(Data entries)
>>

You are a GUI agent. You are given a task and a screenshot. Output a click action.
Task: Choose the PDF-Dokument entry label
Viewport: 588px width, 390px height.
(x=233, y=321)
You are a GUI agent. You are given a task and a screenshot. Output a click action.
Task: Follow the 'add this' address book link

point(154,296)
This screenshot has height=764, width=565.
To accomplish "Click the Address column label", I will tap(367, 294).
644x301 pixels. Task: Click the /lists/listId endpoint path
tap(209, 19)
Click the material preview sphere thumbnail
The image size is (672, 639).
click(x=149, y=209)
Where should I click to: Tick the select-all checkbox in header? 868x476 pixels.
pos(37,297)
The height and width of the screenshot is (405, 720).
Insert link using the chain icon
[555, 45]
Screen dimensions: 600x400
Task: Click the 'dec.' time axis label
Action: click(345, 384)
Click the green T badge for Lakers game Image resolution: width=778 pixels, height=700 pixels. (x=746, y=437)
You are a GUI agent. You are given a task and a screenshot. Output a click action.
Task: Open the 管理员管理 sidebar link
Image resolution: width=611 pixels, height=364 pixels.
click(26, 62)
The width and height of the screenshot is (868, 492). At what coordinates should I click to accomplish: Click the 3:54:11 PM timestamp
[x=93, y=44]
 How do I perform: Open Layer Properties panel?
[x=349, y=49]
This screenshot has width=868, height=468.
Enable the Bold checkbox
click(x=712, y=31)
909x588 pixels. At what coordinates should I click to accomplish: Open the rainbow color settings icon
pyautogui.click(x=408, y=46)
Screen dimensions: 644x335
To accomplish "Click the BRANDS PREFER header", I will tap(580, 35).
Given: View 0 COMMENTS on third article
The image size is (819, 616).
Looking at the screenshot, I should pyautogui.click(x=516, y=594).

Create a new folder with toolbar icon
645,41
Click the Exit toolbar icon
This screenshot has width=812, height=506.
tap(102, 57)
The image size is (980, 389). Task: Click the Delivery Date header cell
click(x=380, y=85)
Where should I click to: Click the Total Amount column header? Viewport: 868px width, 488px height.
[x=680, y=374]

<<

**EXERCISE PROMPT**
Write out every record above, word for word.

**EXERCISE OUTPUT**
You are a GUI agent. You are given a task and a screenshot. Output a click action.
Task: Choose the PDF-Dokument entry label
Viewport: 588px width, 390px height.
(x=233, y=321)
You are a GUI agent. You are given a task and a screenshot. Output a click action.
Task: Follow the 'add this' address book link

point(154,296)
This screenshot has height=764, width=565.
To accomplish "Click the Address column label", I will tap(367, 294).
644x301 pixels. Task: Click the /lists/listId endpoint path
tap(209, 19)
Click the material preview sphere thumbnail
The image size is (672, 639).
click(x=149, y=209)
Where should I click to: Tick the select-all checkbox in header? 868x476 pixels.
pos(37,297)
The height and width of the screenshot is (405, 720).
Insert link using the chain icon
[555, 45]
Screen dimensions: 600x400
Task: Click the 'dec.' time axis label
Action: click(345, 384)
Click the green T badge for Lakers game Image resolution: width=778 pixels, height=700 pixels. (x=746, y=437)
You are a GUI agent. You are given a task and a screenshot. Output a click action.
Task: Open the 管理员管理 sidebar link
Image resolution: width=611 pixels, height=364 pixels.
click(26, 62)
The width and height of the screenshot is (868, 492). At what coordinates should I click to accomplish: Click the 3:54:11 PM timestamp
[x=93, y=44]
 How do I perform: Open Layer Properties panel?
[x=349, y=49]
This screenshot has width=868, height=468.
Enable the Bold checkbox
click(x=712, y=31)
909x588 pixels. At what coordinates should I click to accomplish: Open the rainbow color settings icon
pyautogui.click(x=408, y=46)
Screen dimensions: 644x335
To accomplish "Click the BRANDS PREFER header", I will tap(580, 35).
Given: View 0 COMMENTS on third article
The image size is (819, 616).
Looking at the screenshot, I should pyautogui.click(x=516, y=594).

Create a new folder with toolbar icon
645,41
Click the Exit toolbar icon
This screenshot has width=812, height=506.
tap(102, 57)
The image size is (980, 389). Task: Click the Delivery Date header cell
click(x=380, y=85)
Where should I click to: Click the Total Amount column header? Viewport: 868px width, 488px height.
[x=680, y=374]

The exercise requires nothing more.